(Data excerpts begins)
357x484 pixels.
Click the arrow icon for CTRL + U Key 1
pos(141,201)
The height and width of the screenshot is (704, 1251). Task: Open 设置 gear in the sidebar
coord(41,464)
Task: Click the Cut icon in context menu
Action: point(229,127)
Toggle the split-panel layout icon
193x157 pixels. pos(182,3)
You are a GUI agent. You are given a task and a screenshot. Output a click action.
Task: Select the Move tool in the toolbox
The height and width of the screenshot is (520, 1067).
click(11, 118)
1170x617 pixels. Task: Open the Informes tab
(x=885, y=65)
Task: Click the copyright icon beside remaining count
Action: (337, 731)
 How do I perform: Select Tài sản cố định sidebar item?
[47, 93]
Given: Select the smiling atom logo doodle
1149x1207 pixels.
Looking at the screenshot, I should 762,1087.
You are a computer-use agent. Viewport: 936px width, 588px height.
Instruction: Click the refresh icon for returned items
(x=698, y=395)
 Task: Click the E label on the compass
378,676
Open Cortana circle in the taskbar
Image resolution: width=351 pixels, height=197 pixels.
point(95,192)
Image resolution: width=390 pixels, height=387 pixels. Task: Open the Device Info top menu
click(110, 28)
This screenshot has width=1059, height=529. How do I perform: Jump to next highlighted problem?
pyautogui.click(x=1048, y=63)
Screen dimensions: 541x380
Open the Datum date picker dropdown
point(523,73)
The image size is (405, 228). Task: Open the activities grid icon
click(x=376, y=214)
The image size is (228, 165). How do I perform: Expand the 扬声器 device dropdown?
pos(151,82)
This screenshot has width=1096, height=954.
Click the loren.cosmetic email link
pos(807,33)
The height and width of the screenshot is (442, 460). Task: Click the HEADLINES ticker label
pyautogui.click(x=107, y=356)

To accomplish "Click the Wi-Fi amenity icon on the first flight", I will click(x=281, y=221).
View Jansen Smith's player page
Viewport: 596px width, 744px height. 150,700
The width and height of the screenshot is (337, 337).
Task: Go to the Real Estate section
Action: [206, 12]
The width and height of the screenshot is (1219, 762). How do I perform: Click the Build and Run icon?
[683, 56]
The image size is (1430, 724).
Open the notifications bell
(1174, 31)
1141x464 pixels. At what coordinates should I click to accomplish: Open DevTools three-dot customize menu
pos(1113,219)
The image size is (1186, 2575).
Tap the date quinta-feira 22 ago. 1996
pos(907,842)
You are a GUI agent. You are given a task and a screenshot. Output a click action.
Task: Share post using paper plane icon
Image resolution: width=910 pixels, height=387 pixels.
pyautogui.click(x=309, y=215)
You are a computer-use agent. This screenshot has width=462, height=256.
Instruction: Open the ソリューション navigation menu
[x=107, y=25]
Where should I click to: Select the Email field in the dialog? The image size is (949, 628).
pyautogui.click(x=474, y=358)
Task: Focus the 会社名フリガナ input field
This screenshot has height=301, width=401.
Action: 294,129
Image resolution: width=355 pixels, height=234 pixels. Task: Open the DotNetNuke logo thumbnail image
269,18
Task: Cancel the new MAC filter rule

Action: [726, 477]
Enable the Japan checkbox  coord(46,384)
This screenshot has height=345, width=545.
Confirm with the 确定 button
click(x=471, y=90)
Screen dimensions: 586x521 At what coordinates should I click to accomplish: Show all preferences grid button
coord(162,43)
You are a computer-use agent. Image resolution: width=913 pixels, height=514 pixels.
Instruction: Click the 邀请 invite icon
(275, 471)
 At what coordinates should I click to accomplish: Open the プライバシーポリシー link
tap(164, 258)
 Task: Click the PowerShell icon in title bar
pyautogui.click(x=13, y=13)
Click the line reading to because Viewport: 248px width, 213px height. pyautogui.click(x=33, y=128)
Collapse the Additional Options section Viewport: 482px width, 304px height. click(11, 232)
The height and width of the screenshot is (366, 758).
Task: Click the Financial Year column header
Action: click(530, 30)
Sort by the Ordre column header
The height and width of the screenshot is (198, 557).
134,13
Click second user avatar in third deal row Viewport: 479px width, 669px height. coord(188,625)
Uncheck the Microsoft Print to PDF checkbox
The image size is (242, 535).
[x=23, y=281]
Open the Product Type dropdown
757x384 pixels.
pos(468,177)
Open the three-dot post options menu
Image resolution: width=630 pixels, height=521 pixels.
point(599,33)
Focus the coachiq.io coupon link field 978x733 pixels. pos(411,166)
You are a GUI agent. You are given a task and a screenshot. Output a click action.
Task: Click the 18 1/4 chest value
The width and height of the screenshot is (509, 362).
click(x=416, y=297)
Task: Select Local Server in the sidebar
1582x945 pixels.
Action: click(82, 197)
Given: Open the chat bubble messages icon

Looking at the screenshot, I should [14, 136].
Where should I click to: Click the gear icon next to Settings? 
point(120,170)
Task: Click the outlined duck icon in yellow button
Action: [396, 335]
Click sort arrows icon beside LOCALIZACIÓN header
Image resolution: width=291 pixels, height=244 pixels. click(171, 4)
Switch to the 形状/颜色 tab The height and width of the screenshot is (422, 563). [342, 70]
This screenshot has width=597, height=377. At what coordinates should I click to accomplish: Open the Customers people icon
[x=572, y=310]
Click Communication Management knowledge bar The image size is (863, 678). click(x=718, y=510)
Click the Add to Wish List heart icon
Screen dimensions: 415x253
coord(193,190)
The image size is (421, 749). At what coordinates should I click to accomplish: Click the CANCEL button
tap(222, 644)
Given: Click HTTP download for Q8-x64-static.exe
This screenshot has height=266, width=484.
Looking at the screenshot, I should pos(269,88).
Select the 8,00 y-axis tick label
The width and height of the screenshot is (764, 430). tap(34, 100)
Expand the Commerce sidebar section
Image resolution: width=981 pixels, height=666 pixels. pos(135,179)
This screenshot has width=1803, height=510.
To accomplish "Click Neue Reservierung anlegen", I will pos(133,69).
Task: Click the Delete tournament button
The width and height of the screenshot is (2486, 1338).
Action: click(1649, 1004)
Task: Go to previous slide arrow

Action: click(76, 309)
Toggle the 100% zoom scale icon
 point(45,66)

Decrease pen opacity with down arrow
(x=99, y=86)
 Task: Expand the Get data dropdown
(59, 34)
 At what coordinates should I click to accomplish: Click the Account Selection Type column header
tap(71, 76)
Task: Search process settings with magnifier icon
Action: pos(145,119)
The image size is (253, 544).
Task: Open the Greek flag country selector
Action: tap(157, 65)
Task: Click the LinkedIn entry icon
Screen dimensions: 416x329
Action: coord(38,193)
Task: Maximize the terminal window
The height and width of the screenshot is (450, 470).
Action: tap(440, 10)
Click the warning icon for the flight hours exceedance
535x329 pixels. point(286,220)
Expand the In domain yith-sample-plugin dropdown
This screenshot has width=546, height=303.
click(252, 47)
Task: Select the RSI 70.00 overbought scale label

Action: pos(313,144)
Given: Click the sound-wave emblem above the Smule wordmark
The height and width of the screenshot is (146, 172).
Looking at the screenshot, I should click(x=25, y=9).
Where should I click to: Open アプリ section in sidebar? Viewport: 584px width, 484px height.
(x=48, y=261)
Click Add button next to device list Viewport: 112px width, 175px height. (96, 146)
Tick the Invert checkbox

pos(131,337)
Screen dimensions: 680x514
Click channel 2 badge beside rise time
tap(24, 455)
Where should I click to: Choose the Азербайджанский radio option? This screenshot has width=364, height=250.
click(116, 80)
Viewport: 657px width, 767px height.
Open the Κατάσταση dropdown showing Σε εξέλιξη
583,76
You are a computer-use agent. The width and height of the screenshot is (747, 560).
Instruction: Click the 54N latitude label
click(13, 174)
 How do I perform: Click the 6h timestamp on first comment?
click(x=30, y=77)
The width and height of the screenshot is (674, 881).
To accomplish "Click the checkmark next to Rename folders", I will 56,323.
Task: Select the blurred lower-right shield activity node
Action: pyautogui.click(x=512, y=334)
(Data excerpts ends)
**What this task involves:**
Please copy, exactly as written, every line in the listing above from the line with "Task: Cancel the new MAC filter rule" up to and including the line with "Switch to the".

**Exercise output:**
Task: Cancel the new MAC filter rule

Action: [726, 477]
Enable the Japan checkbox  coord(46,384)
This screenshot has height=345, width=545.
Confirm with the 确定 button
click(x=471, y=90)
Screen dimensions: 586x521 At what coordinates should I click to accomplish: Show all preferences grid button
coord(162,43)
You are a computer-use agent. Image resolution: width=913 pixels, height=514 pixels.
Instruction: Click the 邀请 invite icon
(275, 471)
 At what coordinates should I click to accomplish: Open the プライバシーポリシー link
tap(164, 258)
 Task: Click the PowerShell icon in title bar
pyautogui.click(x=13, y=13)
Click the line reading to because Viewport: 248px width, 213px height. pyautogui.click(x=33, y=128)
Collapse the Additional Options section Viewport: 482px width, 304px height. click(11, 232)
The height and width of the screenshot is (366, 758).
Task: Click the Financial Year column header
Action: click(530, 30)
Sort by the Ordre column header
The height and width of the screenshot is (198, 557).
134,13
Click second user avatar in third deal row Viewport: 479px width, 669px height. coord(188,625)
Uncheck the Microsoft Print to PDF checkbox
The image size is (242, 535).
[x=23, y=281]
Open the Product Type dropdown
757x384 pixels.
pos(468,177)
Open the three-dot post options menu
Image resolution: width=630 pixels, height=521 pixels.
point(599,33)
Focus the coachiq.io coupon link field 978x733 pixels. pos(411,166)
You are a GUI agent. You are given a task and a screenshot. Output a click action.
Task: Click the 18 1/4 chest value
The width and height of the screenshot is (509, 362).
click(x=416, y=297)
Task: Select Local Server in the sidebar
1582x945 pixels.
Action: click(82, 197)
Given: Open the chat bubble messages icon

Looking at the screenshot, I should [14, 136].
Where should I click to: Click the gear icon next to Settings? 
point(120,170)
Task: Click the outlined duck icon in yellow button
Action: [396, 335]
Click sort arrows icon beside LOCALIZACIÓN header
Image resolution: width=291 pixels, height=244 pixels. click(171, 4)
Switch to the 形状/颜色 tab The height and width of the screenshot is (422, 563). [342, 70]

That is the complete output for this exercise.